Banken und Kapitalregeln: Ein letzter Vorstoß
Parallel zur Zinsdebatte läuft in Washington ein anderes wichtiges Kapitel der Finanzregulierung seinem Ende entgegen. Große US-Banken haben am Donnerstag ihre abschließenden Kommentare zu den überarbeiteten Kapitalanforderungen eingereicht — dem sogenannten Basel-Regelwerk. Die Notenbank hatte im März einen überarbeiteten Entwurf präsentiert, der die Eigenkapitalanforderungen der großen Häuser um rund 4,8 Prozent senken würde. Ein deutliches Abrücken vom ursprünglichen Plan von 2023, der noch ein Plus von 20 Prozent vorsah.
Die Branche begrüßt die Richtung, drängt aber auf weitere Anpassungen: weniger Kapital für Handelsaktivitäten, Streichung der Anforderungen für ungenutzte Kreditkartenlinien und eine günstigere Berechnung des Aufschlags für systemrelevante Banken. In einem gemeinsamen Brief rechnen mehrere Bankenverbände vor, dass die acht größten US-Institute bei vollständiger Umsetzung aller vorgeschlagenen Änderungen — inklusive Stresstests — ihr Kapital um rund 22 Milliarden Dollar oder 2,7 Prozent senken könnten.
Dieses Mal ist der Ton kooperativer. „Es gibt einen starken Druck, das in den nächsten sechs Monaten abzuschließen, weil andere Themen auf der regulatorischen Agenda warten“, sagte Matthew Bisanz von Mayer Brown.

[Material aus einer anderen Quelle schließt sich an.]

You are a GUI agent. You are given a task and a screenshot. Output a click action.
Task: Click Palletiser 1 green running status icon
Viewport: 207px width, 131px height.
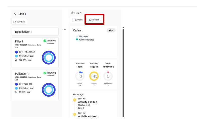pos(45,73)
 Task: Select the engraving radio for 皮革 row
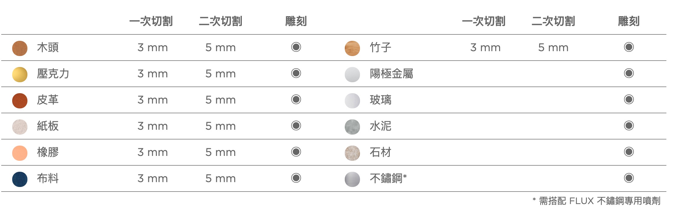[296, 99]
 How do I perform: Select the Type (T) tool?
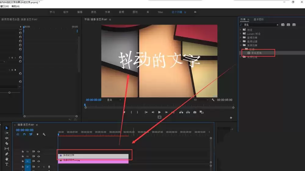tap(7, 165)
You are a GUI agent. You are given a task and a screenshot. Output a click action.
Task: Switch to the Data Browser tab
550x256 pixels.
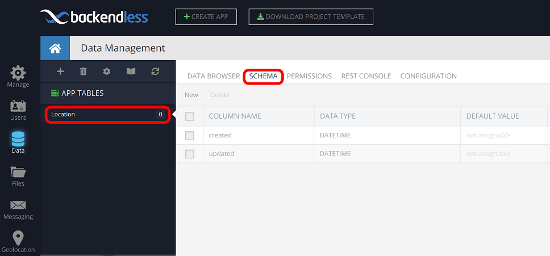[x=214, y=76]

Die Banken wollen vorwärtskommen — und die Fed-Führung hat signalisiert, das zu schätzen.
Arbeitsmarkt stützt hawkishe Erwartungen
Den Rahmen für all diese Entwicklungen liefert ein überraschend robuster US-Arbeitsmarkt. Die Erstanträge auf Arbeitslosenhilfe fielen in der vergangenen Woche um 4.000 auf 226.000 — nahe an den Erwartungen und weit entfernt von Krisenniveaus. Drei Monate in Folge starke Stellenzuwächse haben die Beschäftigungsdynamik stabilisiert, die Arbeitslosenquote verharrt bei 4,3 Prozent. Warsh kommentierte, die Ausschussmitglieder hätten die Lage am Arbeitsmarkt als stabil beurteilt — manche sogar als sich verbessernde.
Genau das macht eine Zinspause so schwer zu rechtfertigen. Starke Beschäftigung, hartnäckige Inflation, ein hawkisher Notenbankchef: Das Bild, das sich für den Herbst abzeichnet, ist klar — auch wenn der genaue Zeitpunkt noch offen bleibt.